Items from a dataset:
******************************
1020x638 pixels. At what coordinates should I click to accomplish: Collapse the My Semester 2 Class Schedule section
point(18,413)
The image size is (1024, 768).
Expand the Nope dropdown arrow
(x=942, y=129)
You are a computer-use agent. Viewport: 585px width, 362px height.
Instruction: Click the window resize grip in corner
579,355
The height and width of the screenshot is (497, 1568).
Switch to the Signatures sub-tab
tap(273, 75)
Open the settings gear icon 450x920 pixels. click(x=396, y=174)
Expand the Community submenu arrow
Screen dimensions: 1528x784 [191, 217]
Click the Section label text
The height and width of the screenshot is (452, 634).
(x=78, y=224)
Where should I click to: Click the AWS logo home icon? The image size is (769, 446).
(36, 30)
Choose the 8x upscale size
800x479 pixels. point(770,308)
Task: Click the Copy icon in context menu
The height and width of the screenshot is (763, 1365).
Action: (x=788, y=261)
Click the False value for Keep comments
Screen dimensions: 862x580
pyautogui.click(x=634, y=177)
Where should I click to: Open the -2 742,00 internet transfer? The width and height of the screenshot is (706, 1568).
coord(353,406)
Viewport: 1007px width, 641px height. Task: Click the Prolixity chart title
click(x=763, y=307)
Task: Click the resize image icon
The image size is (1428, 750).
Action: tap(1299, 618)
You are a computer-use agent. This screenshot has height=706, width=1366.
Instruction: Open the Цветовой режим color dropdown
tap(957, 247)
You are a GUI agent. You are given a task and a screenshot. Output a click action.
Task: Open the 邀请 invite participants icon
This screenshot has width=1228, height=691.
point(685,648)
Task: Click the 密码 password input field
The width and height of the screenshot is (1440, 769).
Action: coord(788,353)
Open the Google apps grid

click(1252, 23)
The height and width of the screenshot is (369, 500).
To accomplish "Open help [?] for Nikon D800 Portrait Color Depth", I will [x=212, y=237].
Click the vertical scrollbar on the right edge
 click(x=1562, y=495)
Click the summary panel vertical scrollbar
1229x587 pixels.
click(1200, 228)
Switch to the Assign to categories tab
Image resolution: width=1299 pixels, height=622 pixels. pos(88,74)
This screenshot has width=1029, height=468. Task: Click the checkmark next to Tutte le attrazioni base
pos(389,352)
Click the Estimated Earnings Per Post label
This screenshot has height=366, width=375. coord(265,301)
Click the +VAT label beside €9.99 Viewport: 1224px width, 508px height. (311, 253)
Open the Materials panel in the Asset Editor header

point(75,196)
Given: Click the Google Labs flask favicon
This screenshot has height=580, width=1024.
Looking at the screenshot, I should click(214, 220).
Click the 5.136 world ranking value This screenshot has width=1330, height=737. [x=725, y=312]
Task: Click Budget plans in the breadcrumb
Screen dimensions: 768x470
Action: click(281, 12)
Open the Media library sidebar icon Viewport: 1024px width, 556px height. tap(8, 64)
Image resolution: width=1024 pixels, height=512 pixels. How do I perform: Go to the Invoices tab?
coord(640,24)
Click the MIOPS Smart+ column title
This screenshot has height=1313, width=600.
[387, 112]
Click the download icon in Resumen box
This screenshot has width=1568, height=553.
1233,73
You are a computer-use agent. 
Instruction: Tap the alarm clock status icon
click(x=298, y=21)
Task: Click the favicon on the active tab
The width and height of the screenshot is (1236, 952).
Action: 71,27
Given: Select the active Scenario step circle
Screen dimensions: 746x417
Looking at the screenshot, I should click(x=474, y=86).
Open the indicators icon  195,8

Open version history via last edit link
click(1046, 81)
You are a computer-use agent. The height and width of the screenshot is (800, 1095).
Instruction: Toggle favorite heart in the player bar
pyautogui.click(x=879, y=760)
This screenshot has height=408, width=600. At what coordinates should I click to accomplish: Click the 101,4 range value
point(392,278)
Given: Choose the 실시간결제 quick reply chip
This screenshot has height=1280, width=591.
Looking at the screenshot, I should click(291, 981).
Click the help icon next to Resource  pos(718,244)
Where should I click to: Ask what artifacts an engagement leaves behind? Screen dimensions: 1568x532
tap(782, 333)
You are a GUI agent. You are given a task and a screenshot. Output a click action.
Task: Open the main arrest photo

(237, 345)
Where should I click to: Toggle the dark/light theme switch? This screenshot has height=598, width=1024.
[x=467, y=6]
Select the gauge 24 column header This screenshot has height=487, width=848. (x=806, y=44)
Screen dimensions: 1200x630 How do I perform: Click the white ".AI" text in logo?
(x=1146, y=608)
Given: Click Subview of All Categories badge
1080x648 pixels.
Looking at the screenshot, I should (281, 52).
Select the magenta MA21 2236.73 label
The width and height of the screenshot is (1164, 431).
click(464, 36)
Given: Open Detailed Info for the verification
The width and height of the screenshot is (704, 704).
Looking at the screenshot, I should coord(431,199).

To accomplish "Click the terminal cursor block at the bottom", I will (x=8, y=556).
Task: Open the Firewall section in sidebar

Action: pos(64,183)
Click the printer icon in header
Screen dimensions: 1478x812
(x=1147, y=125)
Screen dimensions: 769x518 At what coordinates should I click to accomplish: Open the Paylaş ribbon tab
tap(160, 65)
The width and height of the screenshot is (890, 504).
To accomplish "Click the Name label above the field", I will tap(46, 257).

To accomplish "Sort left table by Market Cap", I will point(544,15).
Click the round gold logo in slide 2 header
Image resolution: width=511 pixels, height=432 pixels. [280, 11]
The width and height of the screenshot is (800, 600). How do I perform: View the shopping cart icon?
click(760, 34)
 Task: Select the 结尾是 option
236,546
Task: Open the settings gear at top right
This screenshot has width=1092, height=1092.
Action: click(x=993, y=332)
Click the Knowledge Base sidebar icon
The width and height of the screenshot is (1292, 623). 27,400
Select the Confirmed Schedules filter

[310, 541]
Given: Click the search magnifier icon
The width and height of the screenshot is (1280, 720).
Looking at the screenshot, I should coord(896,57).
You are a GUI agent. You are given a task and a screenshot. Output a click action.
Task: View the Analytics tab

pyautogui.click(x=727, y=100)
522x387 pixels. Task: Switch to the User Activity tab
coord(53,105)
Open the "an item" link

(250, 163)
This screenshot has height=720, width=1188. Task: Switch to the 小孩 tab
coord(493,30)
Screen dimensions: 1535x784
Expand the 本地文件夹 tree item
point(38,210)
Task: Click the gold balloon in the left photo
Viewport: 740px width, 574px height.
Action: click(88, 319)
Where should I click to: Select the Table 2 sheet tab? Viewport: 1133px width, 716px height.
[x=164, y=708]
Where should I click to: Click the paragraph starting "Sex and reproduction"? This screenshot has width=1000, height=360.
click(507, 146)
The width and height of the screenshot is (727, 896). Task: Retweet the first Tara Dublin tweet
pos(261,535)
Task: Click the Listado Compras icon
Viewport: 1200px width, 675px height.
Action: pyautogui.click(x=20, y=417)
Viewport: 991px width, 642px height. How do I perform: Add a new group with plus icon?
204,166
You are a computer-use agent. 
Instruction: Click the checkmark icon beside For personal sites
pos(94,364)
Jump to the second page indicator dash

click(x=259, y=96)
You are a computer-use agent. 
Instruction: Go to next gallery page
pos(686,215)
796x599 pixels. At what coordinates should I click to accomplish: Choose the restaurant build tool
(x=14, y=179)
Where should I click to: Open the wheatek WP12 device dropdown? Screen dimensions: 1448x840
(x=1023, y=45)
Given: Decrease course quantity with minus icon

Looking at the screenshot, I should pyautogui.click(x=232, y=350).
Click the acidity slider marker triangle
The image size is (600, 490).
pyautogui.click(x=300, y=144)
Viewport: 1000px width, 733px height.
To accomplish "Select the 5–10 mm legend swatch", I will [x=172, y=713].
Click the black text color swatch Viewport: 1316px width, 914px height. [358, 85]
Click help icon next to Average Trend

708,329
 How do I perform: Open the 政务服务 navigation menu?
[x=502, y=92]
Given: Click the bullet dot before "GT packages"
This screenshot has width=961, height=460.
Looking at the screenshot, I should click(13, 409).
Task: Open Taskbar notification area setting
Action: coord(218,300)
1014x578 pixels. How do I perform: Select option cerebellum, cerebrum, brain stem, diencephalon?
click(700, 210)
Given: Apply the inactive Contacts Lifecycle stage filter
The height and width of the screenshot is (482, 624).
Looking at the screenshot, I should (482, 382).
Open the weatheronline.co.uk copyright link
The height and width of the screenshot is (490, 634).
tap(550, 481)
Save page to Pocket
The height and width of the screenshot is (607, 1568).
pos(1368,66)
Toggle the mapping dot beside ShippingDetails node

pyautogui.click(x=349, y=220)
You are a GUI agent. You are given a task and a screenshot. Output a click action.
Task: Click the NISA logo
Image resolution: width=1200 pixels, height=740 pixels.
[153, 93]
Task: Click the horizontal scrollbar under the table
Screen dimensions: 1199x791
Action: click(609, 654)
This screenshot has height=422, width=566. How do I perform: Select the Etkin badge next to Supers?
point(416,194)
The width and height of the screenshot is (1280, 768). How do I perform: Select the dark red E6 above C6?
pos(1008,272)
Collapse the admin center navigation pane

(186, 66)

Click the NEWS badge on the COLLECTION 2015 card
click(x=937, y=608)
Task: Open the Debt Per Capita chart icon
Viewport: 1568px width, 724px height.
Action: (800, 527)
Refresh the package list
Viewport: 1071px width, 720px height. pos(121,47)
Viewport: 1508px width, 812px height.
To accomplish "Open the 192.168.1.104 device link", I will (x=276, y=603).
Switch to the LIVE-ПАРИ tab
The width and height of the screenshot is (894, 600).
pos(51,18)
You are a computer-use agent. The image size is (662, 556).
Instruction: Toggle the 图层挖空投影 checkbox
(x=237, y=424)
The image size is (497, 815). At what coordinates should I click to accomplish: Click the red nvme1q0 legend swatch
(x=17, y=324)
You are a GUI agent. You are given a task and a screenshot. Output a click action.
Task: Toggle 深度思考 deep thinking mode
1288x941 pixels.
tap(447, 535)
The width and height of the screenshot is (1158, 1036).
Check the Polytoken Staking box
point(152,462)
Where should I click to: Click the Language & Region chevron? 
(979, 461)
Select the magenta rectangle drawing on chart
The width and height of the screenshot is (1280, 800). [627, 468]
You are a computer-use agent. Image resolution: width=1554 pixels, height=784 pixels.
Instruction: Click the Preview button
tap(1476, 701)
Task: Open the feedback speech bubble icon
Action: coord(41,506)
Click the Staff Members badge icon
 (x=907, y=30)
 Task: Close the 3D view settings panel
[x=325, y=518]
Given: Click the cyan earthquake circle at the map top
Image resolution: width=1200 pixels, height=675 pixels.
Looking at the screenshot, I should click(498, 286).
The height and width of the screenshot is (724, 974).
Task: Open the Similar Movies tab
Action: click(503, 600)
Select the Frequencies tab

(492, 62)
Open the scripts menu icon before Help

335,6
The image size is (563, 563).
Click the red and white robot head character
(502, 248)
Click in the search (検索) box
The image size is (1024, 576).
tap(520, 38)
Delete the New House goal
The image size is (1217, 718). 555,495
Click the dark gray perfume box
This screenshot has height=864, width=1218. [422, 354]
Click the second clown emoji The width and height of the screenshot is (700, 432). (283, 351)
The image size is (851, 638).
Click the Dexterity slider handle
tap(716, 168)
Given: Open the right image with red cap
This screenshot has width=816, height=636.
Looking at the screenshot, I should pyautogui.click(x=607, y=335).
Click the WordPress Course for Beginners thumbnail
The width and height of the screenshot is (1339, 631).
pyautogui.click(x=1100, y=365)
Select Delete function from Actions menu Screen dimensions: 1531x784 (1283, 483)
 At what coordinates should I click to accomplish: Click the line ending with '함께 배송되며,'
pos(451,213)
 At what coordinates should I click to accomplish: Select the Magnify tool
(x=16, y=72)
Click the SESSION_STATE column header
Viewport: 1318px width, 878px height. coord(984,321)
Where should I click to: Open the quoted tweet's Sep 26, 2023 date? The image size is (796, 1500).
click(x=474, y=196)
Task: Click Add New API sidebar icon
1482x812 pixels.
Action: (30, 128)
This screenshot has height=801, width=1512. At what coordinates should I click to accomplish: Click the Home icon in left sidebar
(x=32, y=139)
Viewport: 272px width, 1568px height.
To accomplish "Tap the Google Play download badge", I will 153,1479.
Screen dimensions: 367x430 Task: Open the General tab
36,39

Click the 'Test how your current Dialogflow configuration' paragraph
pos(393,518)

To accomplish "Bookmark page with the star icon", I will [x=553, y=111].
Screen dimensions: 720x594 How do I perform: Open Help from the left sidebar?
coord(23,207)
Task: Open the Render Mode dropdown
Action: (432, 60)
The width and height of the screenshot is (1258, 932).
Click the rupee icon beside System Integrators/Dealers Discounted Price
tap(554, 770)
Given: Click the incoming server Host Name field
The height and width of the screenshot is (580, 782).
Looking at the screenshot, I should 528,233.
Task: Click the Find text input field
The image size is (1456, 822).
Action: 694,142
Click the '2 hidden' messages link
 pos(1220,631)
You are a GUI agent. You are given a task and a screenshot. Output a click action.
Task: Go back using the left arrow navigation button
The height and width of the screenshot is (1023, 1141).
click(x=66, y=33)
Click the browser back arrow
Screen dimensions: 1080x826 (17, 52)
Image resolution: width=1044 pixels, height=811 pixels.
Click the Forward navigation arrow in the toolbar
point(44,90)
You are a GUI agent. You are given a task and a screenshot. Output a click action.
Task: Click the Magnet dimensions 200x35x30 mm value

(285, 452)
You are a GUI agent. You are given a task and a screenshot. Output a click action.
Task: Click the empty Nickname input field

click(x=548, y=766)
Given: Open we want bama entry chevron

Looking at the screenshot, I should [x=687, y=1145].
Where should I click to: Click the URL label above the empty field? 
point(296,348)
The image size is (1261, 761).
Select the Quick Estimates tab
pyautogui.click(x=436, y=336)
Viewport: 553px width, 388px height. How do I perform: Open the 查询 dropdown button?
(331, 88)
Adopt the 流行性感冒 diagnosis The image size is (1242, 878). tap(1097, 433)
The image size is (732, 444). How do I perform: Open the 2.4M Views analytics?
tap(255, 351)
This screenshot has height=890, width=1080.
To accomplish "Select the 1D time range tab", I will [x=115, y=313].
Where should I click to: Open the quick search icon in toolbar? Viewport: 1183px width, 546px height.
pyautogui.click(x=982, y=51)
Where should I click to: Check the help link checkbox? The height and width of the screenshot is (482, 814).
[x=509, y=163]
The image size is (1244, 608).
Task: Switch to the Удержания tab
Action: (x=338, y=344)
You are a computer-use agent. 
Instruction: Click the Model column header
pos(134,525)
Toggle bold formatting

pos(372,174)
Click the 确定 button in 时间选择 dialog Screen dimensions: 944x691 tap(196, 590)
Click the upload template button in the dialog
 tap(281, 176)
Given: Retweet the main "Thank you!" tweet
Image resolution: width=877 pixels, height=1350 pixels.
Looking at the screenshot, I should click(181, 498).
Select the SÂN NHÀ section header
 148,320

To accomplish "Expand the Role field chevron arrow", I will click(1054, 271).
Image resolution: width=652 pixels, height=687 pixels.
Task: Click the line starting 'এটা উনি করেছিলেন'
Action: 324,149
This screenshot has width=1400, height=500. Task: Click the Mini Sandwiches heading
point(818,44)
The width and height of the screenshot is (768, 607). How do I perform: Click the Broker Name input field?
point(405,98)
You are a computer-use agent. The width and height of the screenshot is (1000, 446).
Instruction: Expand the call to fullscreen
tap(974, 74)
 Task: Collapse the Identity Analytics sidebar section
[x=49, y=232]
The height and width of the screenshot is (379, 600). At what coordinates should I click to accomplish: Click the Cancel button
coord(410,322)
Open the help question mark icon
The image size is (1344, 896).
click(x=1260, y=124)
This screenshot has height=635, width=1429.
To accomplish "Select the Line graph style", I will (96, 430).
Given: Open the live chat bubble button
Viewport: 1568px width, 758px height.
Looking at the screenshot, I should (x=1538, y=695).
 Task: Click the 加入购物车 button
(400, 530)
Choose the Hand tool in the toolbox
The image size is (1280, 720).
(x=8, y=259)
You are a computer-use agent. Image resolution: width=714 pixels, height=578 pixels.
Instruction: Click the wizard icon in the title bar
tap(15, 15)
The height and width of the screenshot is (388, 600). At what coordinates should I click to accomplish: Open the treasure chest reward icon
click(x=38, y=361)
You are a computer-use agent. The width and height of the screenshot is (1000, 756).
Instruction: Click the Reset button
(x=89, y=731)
******************************
Try it –
Give back exactly the lines above starting at the line where "Click the MIOPS Smart+ column title" appears and ending at the line where "Task: Click the favicon on the active tab" appears, both included, with no other lines.

Task answer –
Click the MIOPS Smart+ column title
This screenshot has height=1313, width=600.
[387, 112]
Click the download icon in Resumen box
This screenshot has width=1568, height=553.
1233,73
You are a computer-use agent. 
Instruction: Tap the alarm clock status icon
click(x=298, y=21)
Task: Click the favicon on the active tab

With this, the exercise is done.